5. I can’t quite recall a round of the playoffs in the NHL being this exhilirating in a long time. The last hockey-related playoffs I can remember being this memorable was the 2009 NCAA Tournament that saw thrilling games, overtime games, and upsets all throughout the tournament that culminated with Boston University’s unreal comeback. There they came back from being down two goals in the final minute of the game to tie Miami University and then eventually winning the national championship in overtime.

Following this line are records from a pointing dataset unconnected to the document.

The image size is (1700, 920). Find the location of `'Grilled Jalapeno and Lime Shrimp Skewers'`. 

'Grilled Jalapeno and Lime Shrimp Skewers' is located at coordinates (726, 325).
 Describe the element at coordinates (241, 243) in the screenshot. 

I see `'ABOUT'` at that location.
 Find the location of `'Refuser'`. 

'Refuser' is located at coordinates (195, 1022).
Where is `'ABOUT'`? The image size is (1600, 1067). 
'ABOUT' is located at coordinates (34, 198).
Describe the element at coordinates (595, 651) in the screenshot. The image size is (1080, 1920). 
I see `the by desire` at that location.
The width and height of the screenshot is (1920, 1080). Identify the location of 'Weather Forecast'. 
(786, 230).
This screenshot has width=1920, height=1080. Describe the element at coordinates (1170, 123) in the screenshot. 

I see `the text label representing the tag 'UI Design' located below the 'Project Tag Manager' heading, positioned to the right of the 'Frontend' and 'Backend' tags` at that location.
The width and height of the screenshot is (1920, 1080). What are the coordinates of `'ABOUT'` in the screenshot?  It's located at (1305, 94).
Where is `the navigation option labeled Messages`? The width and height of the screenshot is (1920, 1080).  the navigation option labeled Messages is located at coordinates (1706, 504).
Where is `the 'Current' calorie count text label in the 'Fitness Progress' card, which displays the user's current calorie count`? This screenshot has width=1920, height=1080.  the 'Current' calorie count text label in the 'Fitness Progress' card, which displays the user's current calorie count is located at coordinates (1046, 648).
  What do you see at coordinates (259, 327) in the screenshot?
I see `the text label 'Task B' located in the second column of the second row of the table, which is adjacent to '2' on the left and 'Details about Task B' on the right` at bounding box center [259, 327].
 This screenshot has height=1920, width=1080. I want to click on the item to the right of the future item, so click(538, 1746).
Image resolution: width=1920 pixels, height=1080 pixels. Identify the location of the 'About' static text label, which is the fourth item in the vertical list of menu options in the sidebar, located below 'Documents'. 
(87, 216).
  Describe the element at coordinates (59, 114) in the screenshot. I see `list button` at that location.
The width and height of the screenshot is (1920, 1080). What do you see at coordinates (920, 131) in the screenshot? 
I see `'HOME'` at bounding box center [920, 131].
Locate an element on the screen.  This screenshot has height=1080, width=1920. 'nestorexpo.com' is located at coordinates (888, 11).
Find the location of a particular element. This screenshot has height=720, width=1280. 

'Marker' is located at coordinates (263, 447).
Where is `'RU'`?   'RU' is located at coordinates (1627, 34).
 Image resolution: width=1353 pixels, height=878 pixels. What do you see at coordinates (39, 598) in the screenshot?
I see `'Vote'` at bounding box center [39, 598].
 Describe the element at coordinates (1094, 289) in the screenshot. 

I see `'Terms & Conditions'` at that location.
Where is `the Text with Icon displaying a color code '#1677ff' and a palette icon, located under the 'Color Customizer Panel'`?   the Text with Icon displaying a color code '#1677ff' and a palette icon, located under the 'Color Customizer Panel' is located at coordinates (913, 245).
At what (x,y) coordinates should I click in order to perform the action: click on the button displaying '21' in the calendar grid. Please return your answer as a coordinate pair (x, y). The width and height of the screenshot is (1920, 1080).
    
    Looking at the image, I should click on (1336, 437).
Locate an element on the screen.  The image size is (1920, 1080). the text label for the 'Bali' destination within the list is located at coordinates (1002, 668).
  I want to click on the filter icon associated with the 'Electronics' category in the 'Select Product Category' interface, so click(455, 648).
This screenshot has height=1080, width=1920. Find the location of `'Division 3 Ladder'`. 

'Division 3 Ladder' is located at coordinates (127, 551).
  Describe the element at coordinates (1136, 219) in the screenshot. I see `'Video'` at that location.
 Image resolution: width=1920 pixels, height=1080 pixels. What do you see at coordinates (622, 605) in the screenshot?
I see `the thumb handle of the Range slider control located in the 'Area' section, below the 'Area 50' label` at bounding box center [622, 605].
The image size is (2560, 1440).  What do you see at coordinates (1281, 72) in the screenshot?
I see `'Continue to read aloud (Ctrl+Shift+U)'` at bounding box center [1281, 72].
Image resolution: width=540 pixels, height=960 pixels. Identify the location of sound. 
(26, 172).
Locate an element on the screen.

This time around, we saw four series go to Game 7 and two of those Game 7s went to overtime. That’s just incredible drama to have right at the start of the playoffs. If you’re thinking the rest of the way will be hurting for drama, a pair of second round rematches with San Jose facing Detroit and Boston facing Philadelphia should convince you otherwise.

  1. murraychadwick - Apr 28, 2011 at 9:56 AM

    You failed to mention how Boucher is going to set back the NHL 10 years with his “Super” Trap system. Every team in the league that can’t compete with other team’s skill level is going to copy his system and turn the game into a joke. It was an absolute joke to watch that series and see Tampa attempt to forecheck only when the play was in transition. Their 1-3-1 system is an embarrasment to the game.

    • phintasm - Apr 28, 2011 at 1:01 PM

      Sour grapes, anyone?

      • psujay - Apr 28, 2011 at 2:33 PM

        I’d prefer that to the Pittsburgh system of having your fans abandon the team and go bankrupt within 5 years of the death of your star player (Briere), fans not caring at all if you don’t have a superstar and the team fearing bankruptcy if they don’t tank to get a superstar, tanking so bad there’s an investigation (Lemieux), winning back to back Cups, losing the superstar and then going bankrupt within 6 years of back to back Cups, lather, rinse, repeat (Crosby).

        We don’t want teams copying the Pittsburgh system. My team may never win, but at least our fanbase is respected outside of our own city. I mean I guess it works a lot better than trading four first round picks for Phil Kessel, but so what if your team loses its soul?

        Just saying, don’t complain because you got a few high picks, won a Cup, and then had to deal with a down year due to injury.

        And Tampa is NOT “less talented” than other teams. They have a ton of talent…just none of them are on defense except Hedman.

  2. drillsetc - Apr 28, 2011 at 10:44 AM

    All good points. It would be nice to see Montreal open it up a little bit, but then again they have had injury issues on the back end all year.